Written task
Duplicate everything in the data from the line containing "You are a GUI" down to the line containing "pyautogui.click(x=1083, y=276)", with both of those lines included. Do not include the pictures in your answer.

Data provided
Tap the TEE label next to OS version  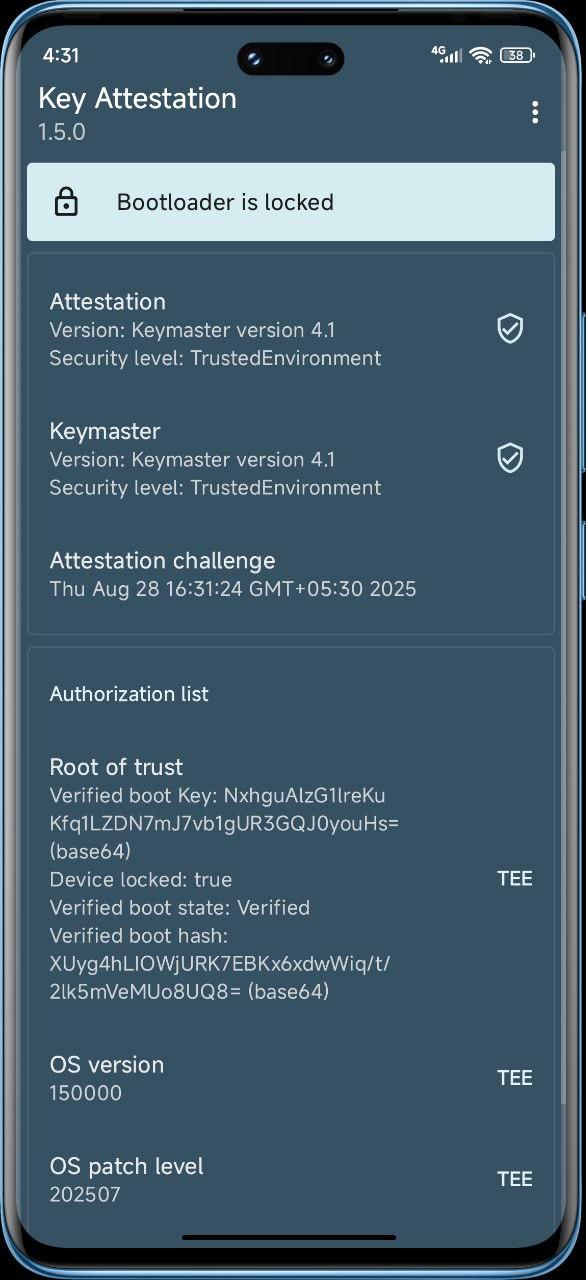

---

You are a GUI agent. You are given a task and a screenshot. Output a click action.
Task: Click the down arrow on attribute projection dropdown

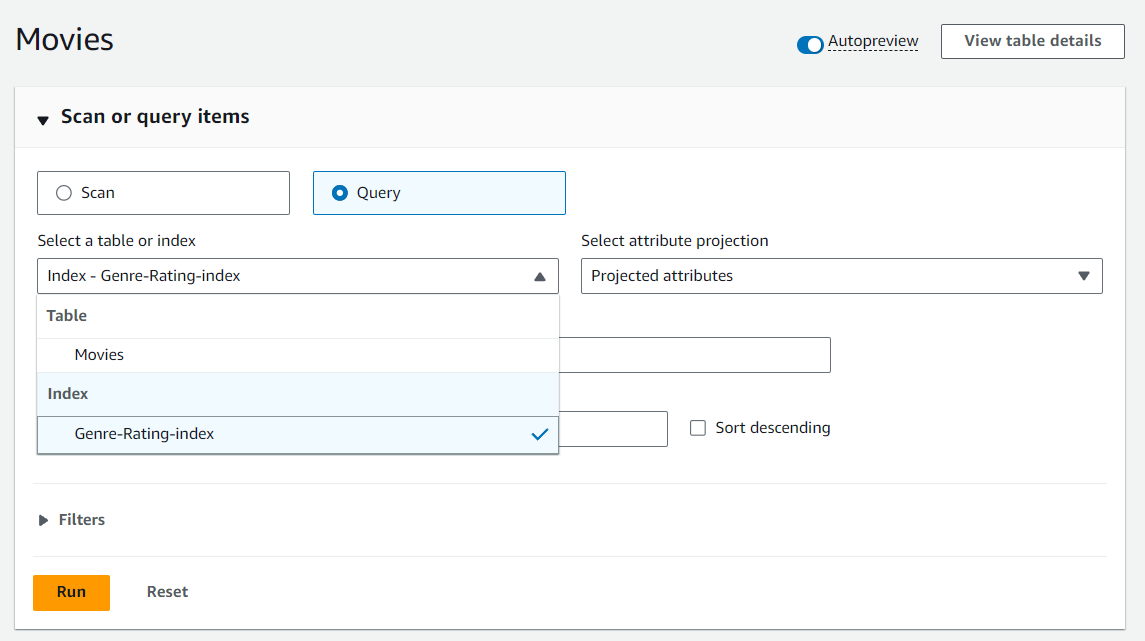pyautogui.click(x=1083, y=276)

* * *

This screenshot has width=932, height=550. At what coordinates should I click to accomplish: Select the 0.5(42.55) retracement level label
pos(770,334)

Task answer
You are a GUI agent. You are given a task and a screenshot. Output a click action.
Task: Click the down arrow on attribute projection dropdown

pyautogui.click(x=1083, y=276)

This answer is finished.